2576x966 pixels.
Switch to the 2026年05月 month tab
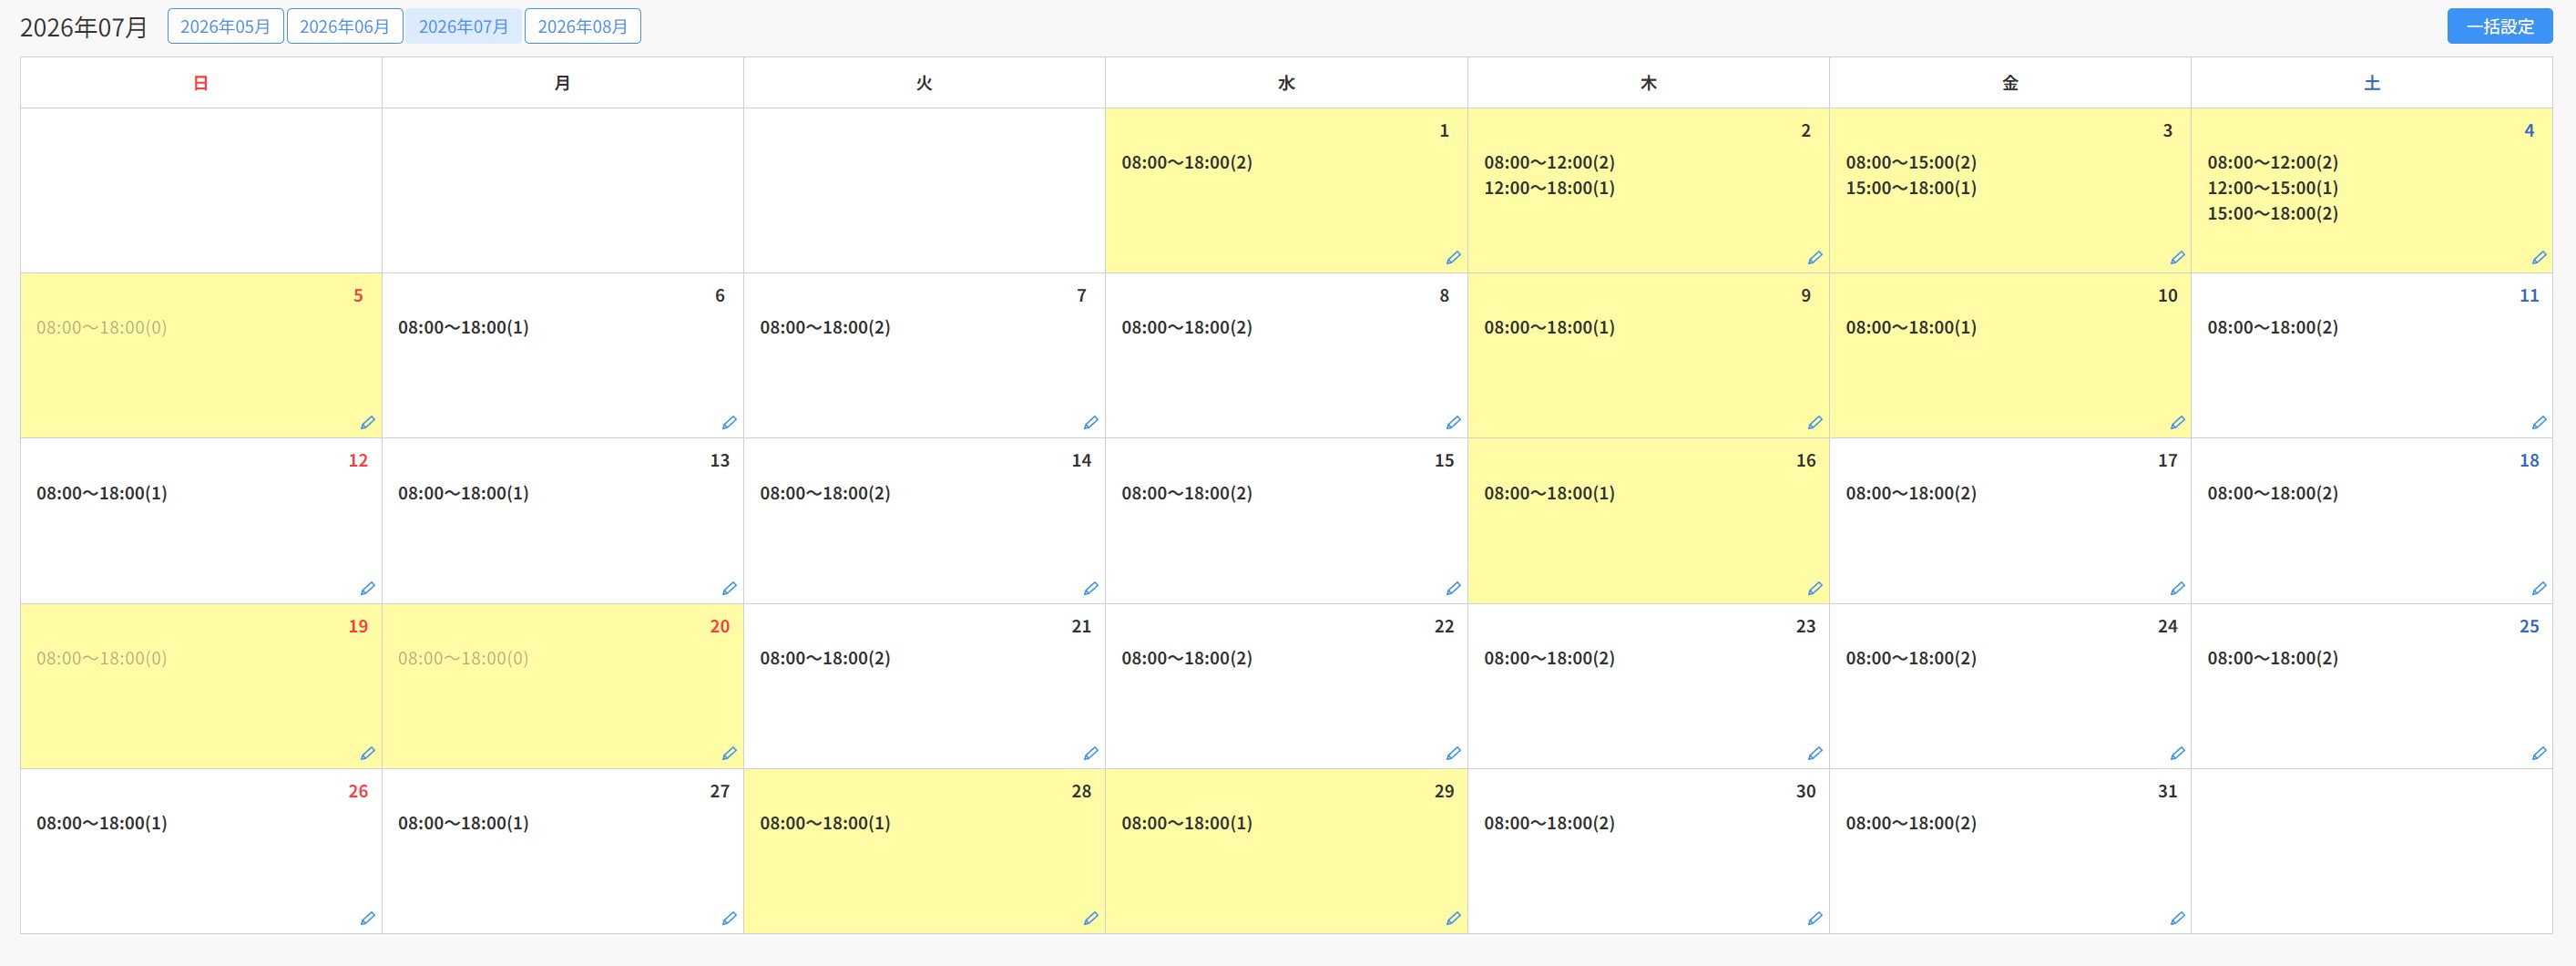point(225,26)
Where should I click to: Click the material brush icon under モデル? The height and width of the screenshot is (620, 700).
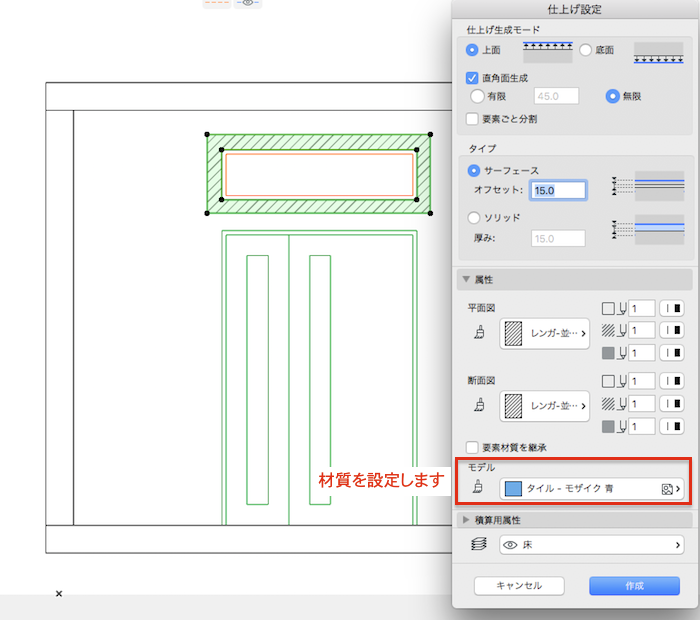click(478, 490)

================================

### Task to carry out
Could the entries above be printed again exactly, apart from the pictures?

### Answer box
2576x966 pixels.
Switch to the 2026年05月 month tab
point(225,26)
Where should I click to: Click the material brush icon under モデル? The height and width of the screenshot is (620, 700).
click(478, 490)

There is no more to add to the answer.